Sodyum klorür kullanımıyla ilişkili ek potansiyel reaksiyonlar veya yan etkiler arasında göğüs ağrısı, göğüste sıkışma, ellerinizde veya ayaklarınızda şişme, yorgunluk, kafa karışıklığı, aşırı susama, artan veya azalan idrar çıkışı, kas zayıflığı ve bilinç kaybı yer alır. Bu belirtilerden herhangi birine sahipseniz hemen doktorunuzla iletişime geçin. Tuz alerjisi belirtileri yaşıyorsanız acil müdahale gerektirebilir. Gerçekleşebilecek ek olası reaksiyonlar arasında nöbetler, ateş, kötü öksürük, hırıltı ve mavi ten rengi bulunur.
Tuza karşı duyarlıysanız, tuz tüketimi kan basıncınızı artırabilir ve bu da böbreklerinizde veya kardiyovasküler sisteminizde hastalık riskinizi artırabilir.

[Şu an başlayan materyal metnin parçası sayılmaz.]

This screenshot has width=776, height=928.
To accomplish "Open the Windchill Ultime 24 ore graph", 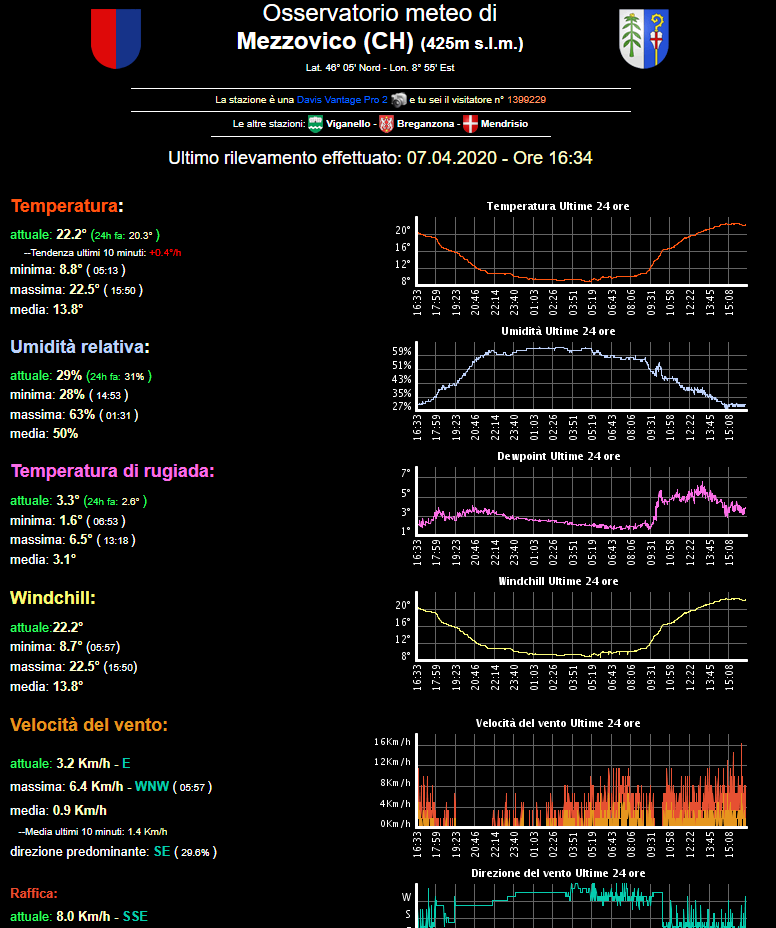I will pyautogui.click(x=580, y=631).
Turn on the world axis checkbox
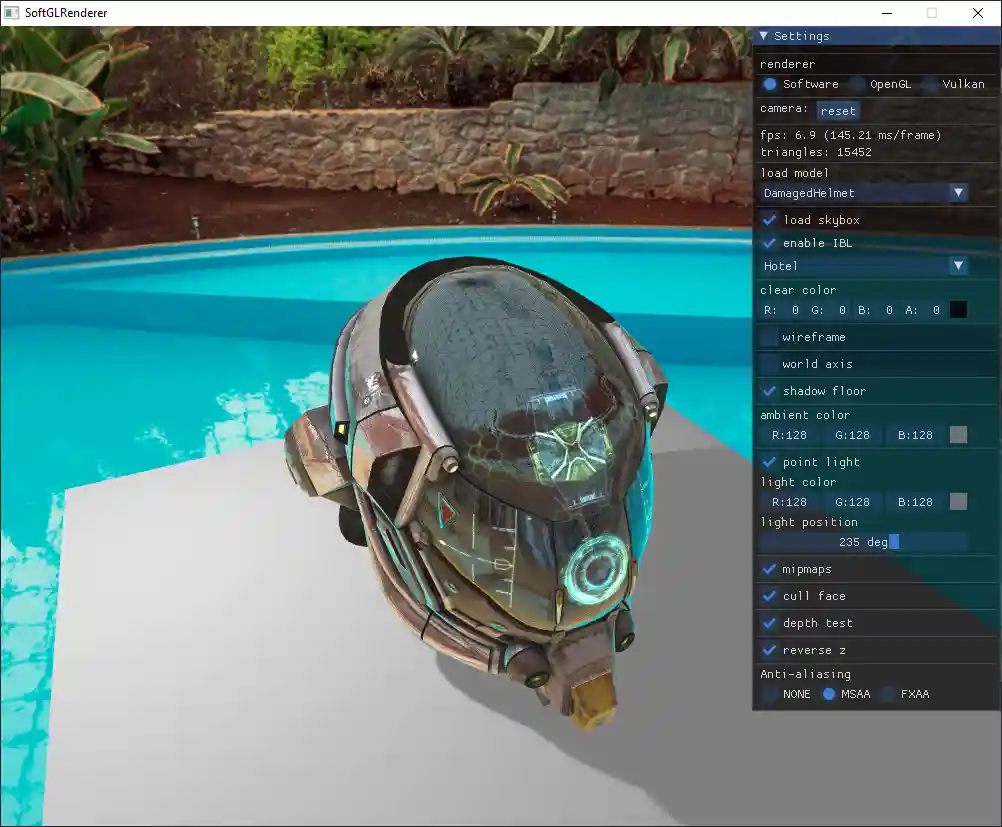Viewport: 1002px width, 827px height. [770, 364]
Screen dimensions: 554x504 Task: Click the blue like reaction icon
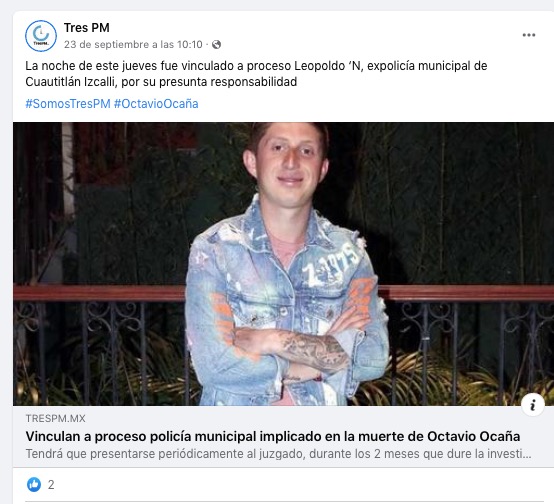click(34, 484)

Sıklıkla sodyum duyarlılığı olan popülasyonlar arasında yaşlılar ve kronik böbrek hastalığı, yüksek tansiyon veya şeker hastalığı olan kişiler yer alır.
Sodyum klorür alerjisi olduğu bilinen kişiler, bir sodyum klorür ilacı alırken kalp hastalığı, astım, epilepsi, migren, konjestif kalp yetmezliği, böbrek hastalığı, karaciğer hastalığı veya herhangi bir şişlik veya ödem şekli olan kişiler dikkat etmelidir.

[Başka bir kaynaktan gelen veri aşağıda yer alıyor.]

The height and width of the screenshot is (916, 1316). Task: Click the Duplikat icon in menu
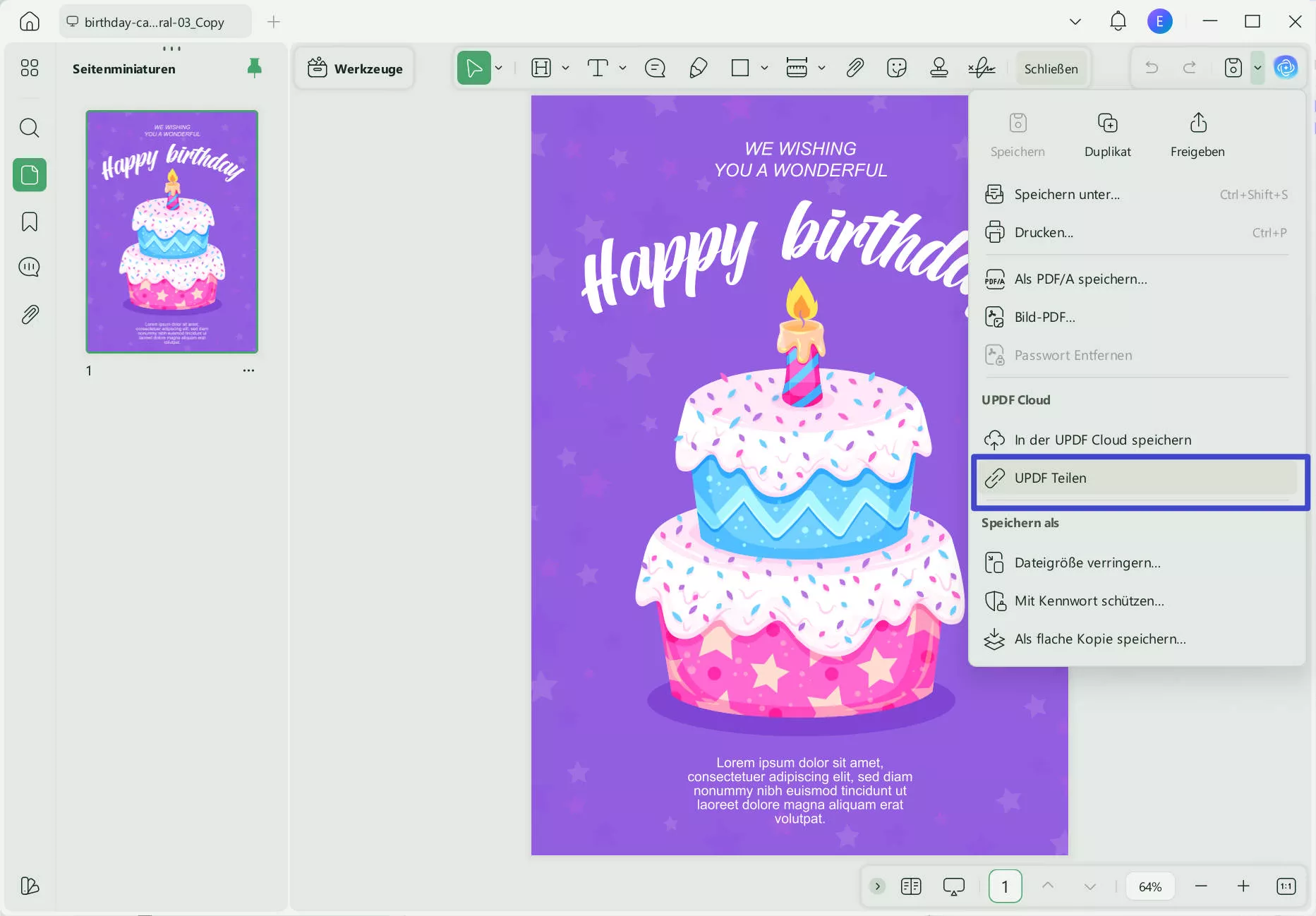(x=1107, y=134)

Fazla Tuz Tüketilmesinin Zararları
Sodyum klorür olarak da bilinen tuz, yiyecekleri daha lezzetli hale getirmek için eklenir. Tuz, vücudunuza uygun kas işlevi ve vücuttaki su miktarını düzenlemek için gerekli olan sodyumu sağlar. Çoğu insan için ortalama günlük sodyum alımı 1500 miligram olmalıdır, maksimum alım ise 2300 miligramdır. Bundan daha fazlasını tüketmek zararlıdır ve tuz alerjisine sebep olabilir.
İşte tuz alımınızı sınırlandırmanızın bazı nedenleri:
- Doğru sıvı dengesini sağlamak için vücudunuzun az miktarda sodyuma ihtiyacı vardır. Ancak fazla sodyum böbreklerinize zarar verebilir.
- Fazla tuz alımı, yüksek tansiyona sebep olur. Yüksek tansiyon da kardiyovasküler hastalıkları tetikleyen bir sebeptir.
- Yüksek tuz alımı, daha yüksek mide kanseri riski ile bağlantılıdır. Aslında, Dünya Kanser Araştırması, tuzun yanı sıra tuzlu yiyeceklerin mide kanserinin olası nedenlerinden biri olduğunu doğruluyor.
- Çok fazla tuz, kemiklerinizden kalsiyum kaybına neden olabilir. Kalsiyum, güçlü ve sağlıklı kemikler için gerekli olan temel bir elementtir. Kemikler kalsiyum kaybettikçe zayıflar ve çok daha kolay kırılabilirler. Bu aynı zamanda osteoporoz (kemik erimesi) riskinizi de artırabilir.
- Hem çocukları hem de yetişkinleri etkileyebilen astım, kişinin yaşam kalitesini büyük ölçüde düşürebilir. Astımı yönetmek için diyet önemli bir rol oynar. Tuz alımı astım alevlenmesini tetikleyebilir. Ayrıca, astım hastaları kardiyovasküler, böbrek, kemik ve diğer hastalıklar için artmış riske sahip olduklarından, düşük tuzlu bir beslenme yapmaları gerekir.